Treating neurodegenerative diseasesBMJ 2002; 324 doi: https://doi.org/10.1136/bmj.324.7352.1466 (Published 22 June 2002) Cite this as: BMJ 2002;324:1466
What patients want is not what doctors focus on
- Leslie J Findley, professor,
- Mary G Baker, president, European Parkinson's Disease Association
- Essex Neurosciences Unit, Oldchurch Hospital, Essex RM7 0BE
- Kailua, Maybourne Rise, Mayford, Woking, Surrey GU22 0SH
Parkinson's disease is an excellent example of the challenges of caring posed by people with neurodegenerative disorders. It is insidious in onset, inexorably progressive, of unknown cause, incurable, yet amenable to management with pharmacological and other interventions. With the ageing of the population the prevalence of Parkinson's disease and other such disorders is projected to increase in the years ahead.1 Thus all doctors must be prepared to provide diagnostic and management strategies for this growing population of patients.

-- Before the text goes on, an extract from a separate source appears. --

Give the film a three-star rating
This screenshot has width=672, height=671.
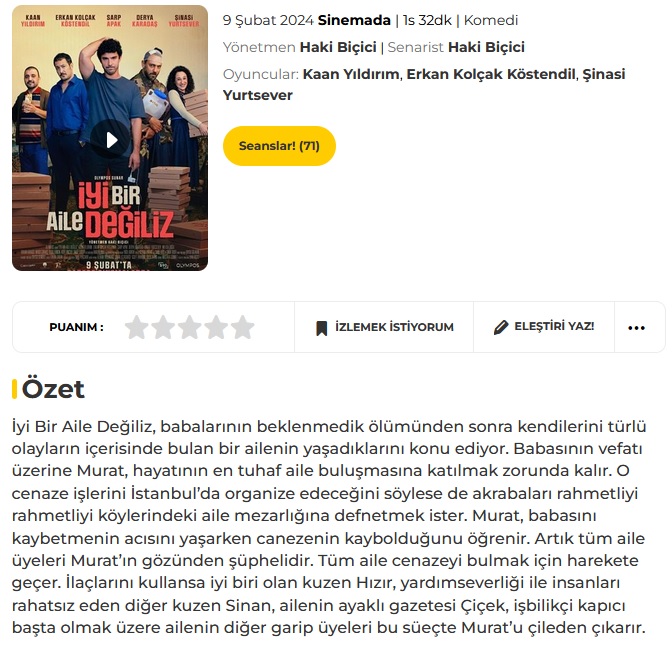click(x=189, y=327)
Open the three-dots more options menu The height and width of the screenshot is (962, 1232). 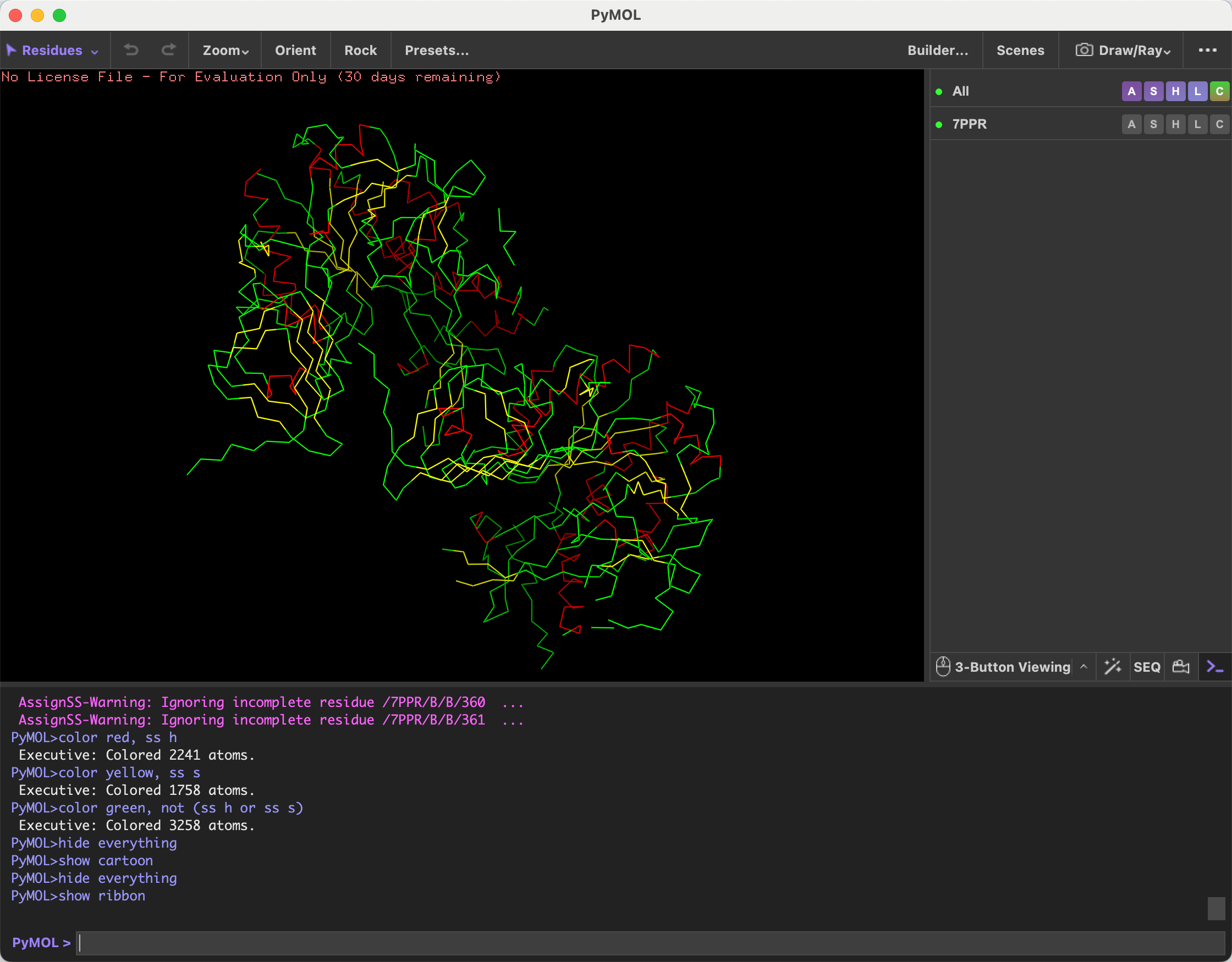1207,50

Medical practitioners must understand the expectations of patients and their families and introduce these perspectives within the framework of scientific understanding and evidence based practice. Conventional medical education has set a tradition of practice based on science, basic and clinical, cemented by a period of postgraduate training in the conventional apprenticeship mode. This has ensured that practices are generally competent and safe and grounded in the best available information. But is this approach consistent with the mission of professionals to build partnerships with patients by means of strategies for care consistent with the knowledge, attitudes, and values of a public most of which is educated.
Do most people believe, for example, that the quality of life of patients with neurodegenerative disorders depends primarily on the severity of disease and the effectiveness of pharmacological interventions? Without a detailed examination of evidence or a familiarity with the risks associated with treatment, patients may have an outlook that differs from that of professionals with respect to health related factors conducive to a better quality of life. Moreover, protocols for the care of patients are likely to derive more from the research interests and focus of investigators than the daily burdens of the people who have the illness.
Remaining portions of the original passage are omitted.